What is being asked:
The result should be an exact copy of the lines from the one with "Viewport: 1568px width, 736px height." through the last line of the data below, both included.

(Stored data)
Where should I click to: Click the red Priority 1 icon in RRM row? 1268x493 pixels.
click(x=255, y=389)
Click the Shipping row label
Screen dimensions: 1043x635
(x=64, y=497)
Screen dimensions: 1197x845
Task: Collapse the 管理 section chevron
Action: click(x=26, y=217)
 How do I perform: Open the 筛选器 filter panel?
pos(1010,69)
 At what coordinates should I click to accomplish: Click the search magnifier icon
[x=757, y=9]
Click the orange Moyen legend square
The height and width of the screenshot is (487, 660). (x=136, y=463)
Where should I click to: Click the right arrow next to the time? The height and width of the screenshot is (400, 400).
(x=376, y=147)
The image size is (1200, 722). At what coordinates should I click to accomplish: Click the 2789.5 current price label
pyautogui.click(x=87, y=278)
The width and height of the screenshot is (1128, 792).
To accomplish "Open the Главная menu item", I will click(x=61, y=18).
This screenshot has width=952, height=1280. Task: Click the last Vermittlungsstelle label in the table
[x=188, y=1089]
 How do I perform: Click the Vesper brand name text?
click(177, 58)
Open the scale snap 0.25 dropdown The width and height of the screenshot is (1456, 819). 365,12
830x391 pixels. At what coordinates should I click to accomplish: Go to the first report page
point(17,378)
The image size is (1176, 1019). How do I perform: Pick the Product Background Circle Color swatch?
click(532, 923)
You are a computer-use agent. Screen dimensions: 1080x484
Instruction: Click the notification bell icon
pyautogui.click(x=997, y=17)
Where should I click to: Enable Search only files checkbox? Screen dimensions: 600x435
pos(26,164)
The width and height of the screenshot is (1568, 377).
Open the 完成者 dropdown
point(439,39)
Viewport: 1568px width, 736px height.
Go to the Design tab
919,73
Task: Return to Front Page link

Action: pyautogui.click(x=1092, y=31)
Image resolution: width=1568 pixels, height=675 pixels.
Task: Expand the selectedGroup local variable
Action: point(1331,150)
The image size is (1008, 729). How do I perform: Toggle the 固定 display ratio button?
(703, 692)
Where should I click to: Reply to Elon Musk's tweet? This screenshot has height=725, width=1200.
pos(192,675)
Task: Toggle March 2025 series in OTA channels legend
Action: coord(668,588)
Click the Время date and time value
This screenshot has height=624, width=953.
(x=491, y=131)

Written answer:
Viewport: 1568px width, 736px height.
Go to the Design tab
919,73
Task: Return to Front Page link

Action: pyautogui.click(x=1092, y=31)
Image resolution: width=1568 pixels, height=675 pixels.
Task: Expand the selectedGroup local variable
Action: point(1331,150)
The image size is (1008, 729). How do I perform: Toggle the 固定 display ratio button?
(703, 692)
Where should I click to: Reply to Elon Musk's tweet? This screenshot has height=725, width=1200.
pos(192,675)
Task: Toggle March 2025 series in OTA channels legend
Action: coord(668,588)
Click the Время date and time value
This screenshot has height=624, width=953.
(x=491, y=131)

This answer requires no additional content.